Published Jul 05, 2010Over the course of two albums, Vancouver pop eclectics Mother Mother have explored outlandish freak folk (2007s Touch Up) and electro-tinged new wave (2008's O My Heart). Now, the group are putting the finishing touches on their third album, which is being produced by frontman Ryan Guldemond in Vancouver's Mushroom Studios and District Four Recordings.
"This [album] is more synthy and more rock," says Guldemond, speaking to Exclaim! on the phone from his Vancouver apartment. "The last album had a few tracks of that ilk but it wasn't really like that throughout. I mean, there were a lot of acoustic numbers and a lot of orchestral undertones with strings and horns and stuff like that. And this album is more modern in the sense that we ran the gamut of electronic sounds."
In addition to having an increased synthesizer presence, Guldemond notes that the still-untitled new album will be more energetic than past efforts. "It's direct and punchy and hooky and fun and lively. It's not very sombre... There's a lot of upbeat songs. It's kind of an up-up-up album."

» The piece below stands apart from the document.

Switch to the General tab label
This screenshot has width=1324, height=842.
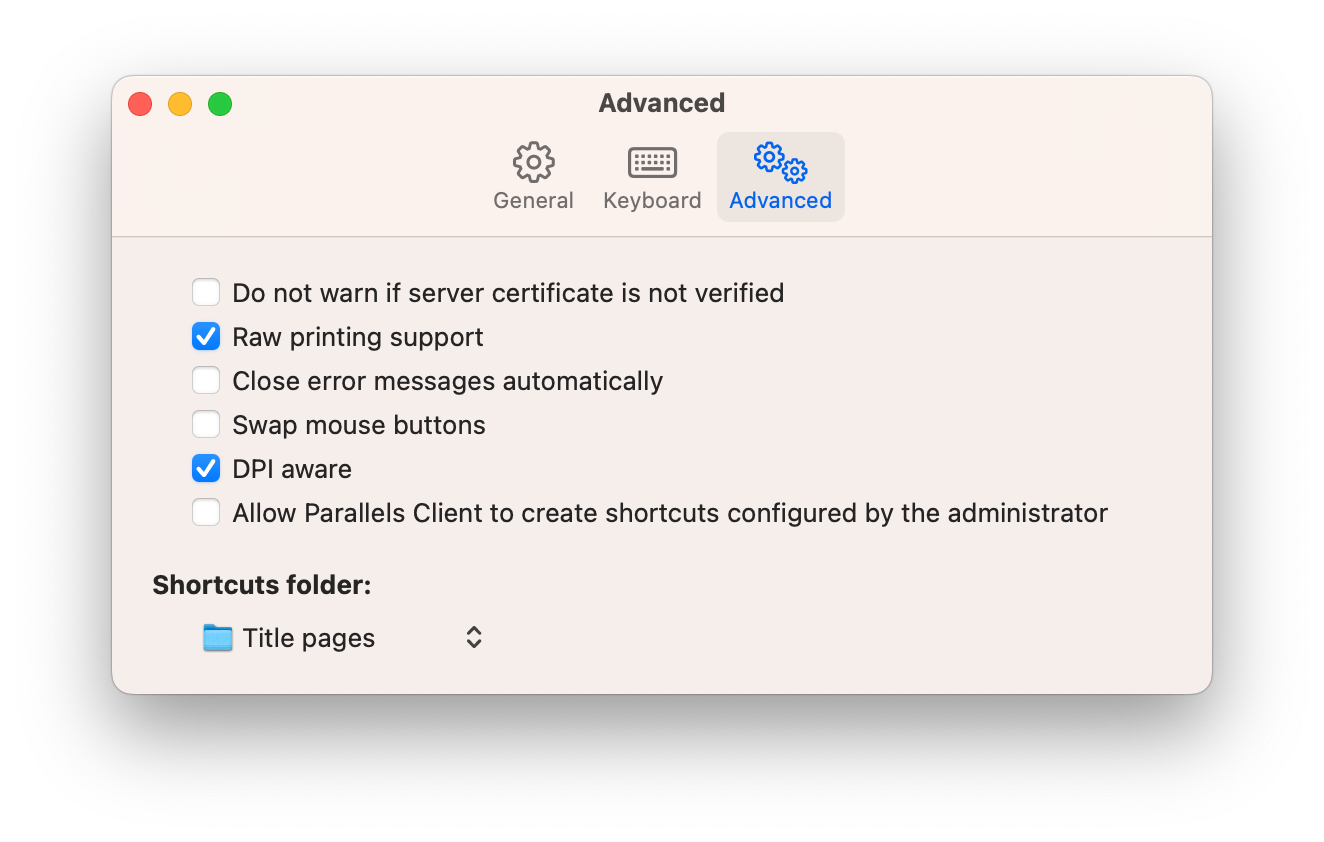coord(533,201)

The 2010 incarnation of Mother Mother has a different lineup than that which appeared on past albums. Singer Debra-Jean Creelman left the band in late 2008, and the recent sessions marked the first time that the band had entered the studio with new member Jasmine Parkin.
Speaking about Creelman's departure, the usually friendly and talkative Guldemond becomes guarded. "That relationship ended for reasons that were real and both parties went on to pursue something more in tune and closer to their hearts."

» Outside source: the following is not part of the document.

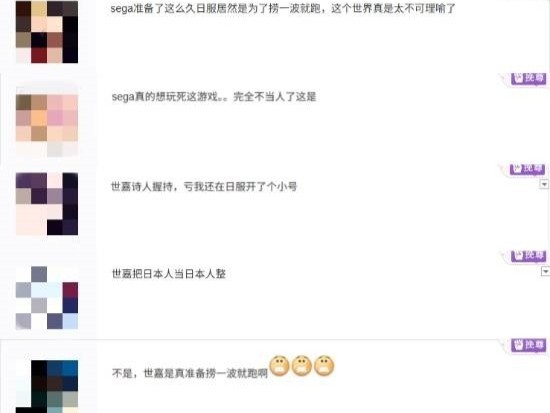The width and height of the screenshot is (550, 413).
Task: Click the comment sega真的想玩死这游戏
Action: [214, 96]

Rather than dwelling on the situation, the songwriter prefers to focus on the successes of the new lineup, enthusing, "We love the addition of Jasmine, and not only is she a great road partner but she's great in the studio too."
Parkin sings lead on one of the new songs, "Forever and a Bit," which Guldemond describes as an "esoteric piece." Still, he isn't sure if this track will make the album's final cut, as the band are still trying to decide which of the 16 songs they recorded should be released.
"You could really crap different types of albums when you have 16 songs to choose from. It's like, do you want to make an eclectic album or do you want to make a focused album? Do you want to make a rock record or do you want to do something that has folkier elements?"
We'll have to wait until the new year to hear which direction Mother Mother decide to go in. Although the album was originally pegged to hit shelves in the fall, Guldemond says that's the band's label, Last Gang, has opted to put off the release until early 2011. Until then, fans can get a taste of the new material during the band's live shows. Although they currently have only two dates booked, Guldemond says that a September tour of Ontario will be announced soon.
Prior to hitting the road, Guldemond will help produce a new EP by Vancouver songstress Laura Smith. And, of course, he will continue to tweak his recent recordings with Mother Mother. "Producing your own stuff is a whole different ball game - you really get attached," he admits. "The labour of love is really strong."